He won a landslide victory in a United Democratic Front (UDF) convention over the country's Vice President Cassim Chilumpha. The results were read out on Muluzi's Joy radio.
Muluzi is likely to face incumbent President Bingu wa Mutharika, whose economic reforms have won praise from Western donors.
Muluzi won the impoverished southern African nation's first multi-party elections in 1994. He stepped down in 2004 after unsuccessfully trying to change the constitution.
It is not clear whether the former Malawi leader will be free to run again under the constitution, which limits the president to two terms but says nothing about whether the restriction applies to former rulers.
Muluzi was hailed a hero in Malawi for ousting Kamuzu Banda, a victory that appeared to mark the end of authoritarian rule in the country of 13 million people.
But a decade later he was defeated in an unsuccessful bid for an unconstitutional third, five-year term amid growing tensions with Western donors who account for a large chunk of the country's finances.
The former president remains popular among the middle class and parliament and is likely to pose a stiff challenge to wa Mutharika in presidential and parliamentary elections in May 2009.
But he is tainted by corruption charges.
Malawi's Anti-Corruption Bureau (ACB) said in March it plans to prosecute Muluzi over $11 million in donor money it says was siphoned into his private account. He denies any wrongdoing.

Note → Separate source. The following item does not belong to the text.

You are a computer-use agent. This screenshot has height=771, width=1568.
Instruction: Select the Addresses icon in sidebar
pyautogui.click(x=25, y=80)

The anti-graft body briefly arrested Muluzi in 2006 on 42 counts of corruption. But all the charges, except for one involving $11 million, were dropped for lack of evidence.
Wa Mutharika, who quit the UDF after winning the 2004 poll and formed the Democratic Progressive Party (DPP), is likely to stress his economic achievements in his re-election bid.
Inflation and interest rates have fallen and harvests have been generally good under his rule. Muluzi says prosperity has not trickled down to many Malawians.
The government has forecast 8 percent growth this year, slightly higher than the International Monetary Fund's projection of 7.7 percent.
Tobacco accounts for about 15 percent of the economy of Malawi, one of the world's poorest nations, and about 60 percent of its foreign-currency earnings. Malawi is one of the world's top 10 producers of tobacco.
A standoff between wa Mutharika and opposition lawmakers, including UDF members, has sparked a series of political crises that have threatened to derail the international donor programmes.